Passage extrait ::
___

À l’heure où les séduisants manuels de prêt-à-penser comme ceux de Shlomo Sand font les succès de librairie, le livre que l’historien Yoav Gelber, professeur à l’université de Haïfa, consacre à la guerre de 1948, survient comme un antidote salvateur.
Un antidote à la manie postmoderne, qui, sous prétexte de déconstruire les idéologies dominantes, a ruiné l’idée même de l’Histoire comme science : « La connaissance est devenue superfétatoire, ce qui importe désormais, c’est l’opinion et la théorie sur laquelle elle se fonde. », écrit Gelber, renvoyant dos à dos le narratif israélien (pour qui 1948 est une guerre d’indépendance, voire un miracle) et le narratif palestinien (pour qui 1948 est une nakba, une catastrophe).
L’auteur pose la question, puis laisse le patient travail historique apporter une réponse nuancée, à l’image de la complexité du réel.
Et s’il n’y a pas de vérité nue en Histoire, ni de faits bruts, mais seulement des lectures, des interprétations, il existe tout de même des procédés objectivants qui tendent à minimiser l’erreur et à se rapprocher de la vérité comme horizon : recoupement méthodique des sources officielles, journalistiques, étrangères, des témoignages, mise en perspective des faits dans leur propre contexte spatiotemporel et, à plus grande échelle, critique des narratifs et des mythes idéologiques. Autant de méthodes pratiquées avec brio par Gelber.
Il évite toutefois l’écueil du scientisme. En effet, il admet la révision historique et a pleinement conscience que les conceptions de la science historique et, avec elles, sa pratique, varient sans cesser pour autant d’« être soumises aux règles s’appliquant aux preuves et aux témoignages », surtout lorsque l’Histoire est aux prises directes et immédiates avec la plus brûlante actualité, comme c’est le cas de l’histoire du conflit israélo-palestinien.

___

(Données enregistrées)

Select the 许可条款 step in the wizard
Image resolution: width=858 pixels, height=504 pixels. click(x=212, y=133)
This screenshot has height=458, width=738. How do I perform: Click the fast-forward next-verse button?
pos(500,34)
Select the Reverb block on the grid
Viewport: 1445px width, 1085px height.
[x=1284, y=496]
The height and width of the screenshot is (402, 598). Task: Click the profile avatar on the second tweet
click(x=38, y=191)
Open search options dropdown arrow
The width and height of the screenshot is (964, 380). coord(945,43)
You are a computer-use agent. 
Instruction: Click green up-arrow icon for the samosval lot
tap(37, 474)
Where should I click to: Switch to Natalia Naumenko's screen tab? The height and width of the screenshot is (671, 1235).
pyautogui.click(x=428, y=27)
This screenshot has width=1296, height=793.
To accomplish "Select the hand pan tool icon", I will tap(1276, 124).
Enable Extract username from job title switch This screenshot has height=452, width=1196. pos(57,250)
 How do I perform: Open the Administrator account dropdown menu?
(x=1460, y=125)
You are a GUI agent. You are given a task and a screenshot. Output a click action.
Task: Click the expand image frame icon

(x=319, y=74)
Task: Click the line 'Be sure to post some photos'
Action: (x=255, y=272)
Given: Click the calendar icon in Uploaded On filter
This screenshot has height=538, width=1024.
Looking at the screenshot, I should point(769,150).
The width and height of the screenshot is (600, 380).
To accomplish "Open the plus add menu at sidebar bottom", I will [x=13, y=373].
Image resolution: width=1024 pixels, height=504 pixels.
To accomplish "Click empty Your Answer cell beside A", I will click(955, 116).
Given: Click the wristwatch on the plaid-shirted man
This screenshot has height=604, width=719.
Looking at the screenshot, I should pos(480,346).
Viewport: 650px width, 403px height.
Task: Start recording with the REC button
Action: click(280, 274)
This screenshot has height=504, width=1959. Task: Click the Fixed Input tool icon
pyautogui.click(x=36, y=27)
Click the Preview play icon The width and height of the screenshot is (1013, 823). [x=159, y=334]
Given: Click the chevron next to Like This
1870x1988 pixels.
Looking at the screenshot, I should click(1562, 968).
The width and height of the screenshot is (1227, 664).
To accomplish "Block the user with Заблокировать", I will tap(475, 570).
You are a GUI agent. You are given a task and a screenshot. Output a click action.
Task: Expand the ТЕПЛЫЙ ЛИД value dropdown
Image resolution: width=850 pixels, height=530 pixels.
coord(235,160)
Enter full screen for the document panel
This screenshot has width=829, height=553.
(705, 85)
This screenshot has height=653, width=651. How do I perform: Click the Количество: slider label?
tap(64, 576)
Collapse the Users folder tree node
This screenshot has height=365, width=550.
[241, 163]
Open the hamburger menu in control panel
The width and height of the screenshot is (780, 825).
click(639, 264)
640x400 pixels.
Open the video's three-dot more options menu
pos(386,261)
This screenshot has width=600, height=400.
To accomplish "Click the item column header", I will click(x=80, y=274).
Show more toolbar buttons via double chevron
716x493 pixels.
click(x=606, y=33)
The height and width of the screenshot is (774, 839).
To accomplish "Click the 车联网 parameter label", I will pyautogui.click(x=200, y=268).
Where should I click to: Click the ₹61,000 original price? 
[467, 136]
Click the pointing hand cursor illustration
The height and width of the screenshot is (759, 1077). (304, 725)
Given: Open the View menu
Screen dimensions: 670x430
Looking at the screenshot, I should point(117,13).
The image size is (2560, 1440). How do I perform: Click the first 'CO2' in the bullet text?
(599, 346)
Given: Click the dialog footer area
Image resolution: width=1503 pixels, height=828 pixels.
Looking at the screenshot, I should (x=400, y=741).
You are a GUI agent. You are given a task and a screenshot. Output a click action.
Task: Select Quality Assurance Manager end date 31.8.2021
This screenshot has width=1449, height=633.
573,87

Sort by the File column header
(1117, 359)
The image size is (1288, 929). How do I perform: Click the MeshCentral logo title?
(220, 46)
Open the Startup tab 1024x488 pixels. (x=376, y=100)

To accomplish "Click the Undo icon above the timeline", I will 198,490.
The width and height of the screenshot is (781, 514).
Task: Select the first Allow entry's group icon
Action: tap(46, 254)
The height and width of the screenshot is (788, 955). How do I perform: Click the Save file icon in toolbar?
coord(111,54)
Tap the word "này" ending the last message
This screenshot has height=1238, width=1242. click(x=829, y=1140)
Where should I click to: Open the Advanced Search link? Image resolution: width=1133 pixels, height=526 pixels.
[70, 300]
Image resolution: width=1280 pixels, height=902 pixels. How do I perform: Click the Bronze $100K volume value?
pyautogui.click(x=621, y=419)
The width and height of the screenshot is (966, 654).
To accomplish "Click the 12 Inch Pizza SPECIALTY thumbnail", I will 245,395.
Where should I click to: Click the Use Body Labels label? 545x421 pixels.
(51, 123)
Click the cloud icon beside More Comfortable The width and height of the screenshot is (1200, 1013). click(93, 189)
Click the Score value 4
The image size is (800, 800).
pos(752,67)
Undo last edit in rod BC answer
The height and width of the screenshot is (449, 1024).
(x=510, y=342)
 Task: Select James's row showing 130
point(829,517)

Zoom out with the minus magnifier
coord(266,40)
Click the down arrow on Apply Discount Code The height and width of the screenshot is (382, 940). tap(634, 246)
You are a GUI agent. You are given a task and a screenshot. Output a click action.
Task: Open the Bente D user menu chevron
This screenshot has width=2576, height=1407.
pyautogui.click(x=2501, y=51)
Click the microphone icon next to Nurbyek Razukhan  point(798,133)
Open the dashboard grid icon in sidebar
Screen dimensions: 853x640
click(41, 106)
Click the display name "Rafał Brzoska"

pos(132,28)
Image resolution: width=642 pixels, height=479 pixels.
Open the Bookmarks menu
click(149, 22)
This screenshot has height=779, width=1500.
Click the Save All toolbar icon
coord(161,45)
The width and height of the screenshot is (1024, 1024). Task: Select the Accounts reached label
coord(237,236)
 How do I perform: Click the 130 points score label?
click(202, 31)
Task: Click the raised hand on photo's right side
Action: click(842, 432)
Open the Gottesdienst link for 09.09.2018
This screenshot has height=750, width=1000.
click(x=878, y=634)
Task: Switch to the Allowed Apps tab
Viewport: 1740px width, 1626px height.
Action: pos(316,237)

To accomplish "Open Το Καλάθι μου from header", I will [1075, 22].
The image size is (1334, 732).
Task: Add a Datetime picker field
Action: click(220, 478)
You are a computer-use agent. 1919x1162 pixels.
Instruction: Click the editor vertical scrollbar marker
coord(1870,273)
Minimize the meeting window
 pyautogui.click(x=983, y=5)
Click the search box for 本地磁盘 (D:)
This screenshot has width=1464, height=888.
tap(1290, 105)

___

Recopiez intégralement l'extrait sur le livre de Yoav Gelber consacré à la guerre de 1948. Ce matériau n'a aucun rapport avec l'extrait.

À l’heure où les séduisants manuels de prêt-à-penser comme ceux de Shlomo Sand font les succès de librairie, le livre que l’historien Yoav Gelber, professeur à l’université de Haïfa, consacre à la guerre de 1948, survient comme un antidote salvateur.
Un antidote à la manie postmoderne, qui, sous prétexte de déconstruire les idéologies dominantes, a ruiné l’idée même de l’Histoire comme science : « La connaissance est devenue superfétatoire, ce qui importe désormais, c’est l’opinion et la théorie sur laquelle elle se fonde. », écrit Gelber, renvoyant dos à dos le narratif israélien (pour qui 1948 est une guerre d’indépendance, voire un miracle) et le narratif palestinien (pour qui 1948 est une nakba, une catastrophe).
L’auteur pose la question, puis laisse le patient travail historique apporter une réponse nuancée, à l’image de la complexité du réel.
Et s’il n’y a pas de vérité nue en Histoire, ni de faits bruts, mais seulement des lectures, des interprétations, il existe tout de même des procédés objectivants qui tendent à minimiser l’erreur et à se rapprocher de la vérité comme horizon : recoupement méthodique des sources officielles, journalistiques, étrangères, des témoignages, mise en perspective des faits dans leur propre contexte spatiotemporel et, à plus grande échelle, critique des narratifs et des mythes idéologiques. Autant de méthodes pratiquées avec brio par Gelber.
Il évite toutefois l’écueil du scientisme. En effet, il admet la révision historique et a pleinement conscience que les conceptions de la science historique et, avec elles, sa pratique, varient sans cesser pour autant d’« être soumises aux règles s’appliquant aux preuves et aux témoignages », surtout lorsque l’Histoire est aux prises directes et immédiates avec la plus brûlante actualité, comme c’est le cas de l’histoire du conflit israélo-palestinien.